NewsLetter:
 
Pesquisa:

O Violino: Conc(S)erto de Vidas
Por Cris Campos
22/05/2006

Então, nós assumimos esta escola, colocamos música, teatro, dança, capoeira. E a gente sonhava mais. Sonhávamos que essas crianças não só tivessem acesso à cultura, o esporte, à cidadania, mas também que tivessem alimentação... E de que forma nós faríamos isso, para atender crianças carentes? Através da Secretaria de Assistência Social, que tem as crianças cadastradas, as crianças carentes, as crianças que, de uma certa forma, estão no risco social. Aí começou o projeto. A gente pensava que seriam 20, 30 crianças; de imediato, alcançamos o número de quase 300 crianças.”
(Fábio Nougueira, secretário municipal de Cultura de Presidente Prudente)

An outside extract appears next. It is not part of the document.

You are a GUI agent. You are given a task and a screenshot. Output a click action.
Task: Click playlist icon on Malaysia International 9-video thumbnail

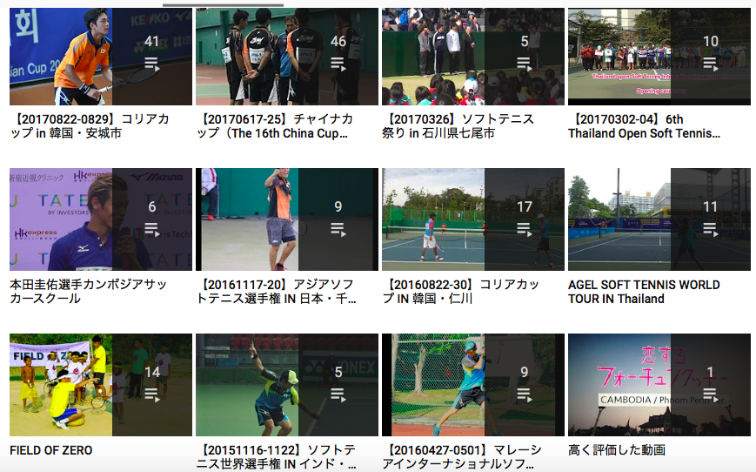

O filme O Violino, de Vicentini Gómez, começa com um solo ardido de violino que não deixa um homem dormir em paz (interpretado pelo próprio diretor). Um martelo de juiz corta a cena. O aúdio seco da pancada é interrompido. Volta a voz solitária do instrumento no escuro, que entoa a introdução da música Asa Branca, de Luiz Gonzaga. Um sonho perturba aquele que tenta descansar. Na sua língua, o violino chora, como uma rabeca do Nordeste, repete e repete e repete: “Quando olhei a terra ardendo/Qual fogueira de São João/Eu perguntei a Deus do céu/Por que tamanha judiação?”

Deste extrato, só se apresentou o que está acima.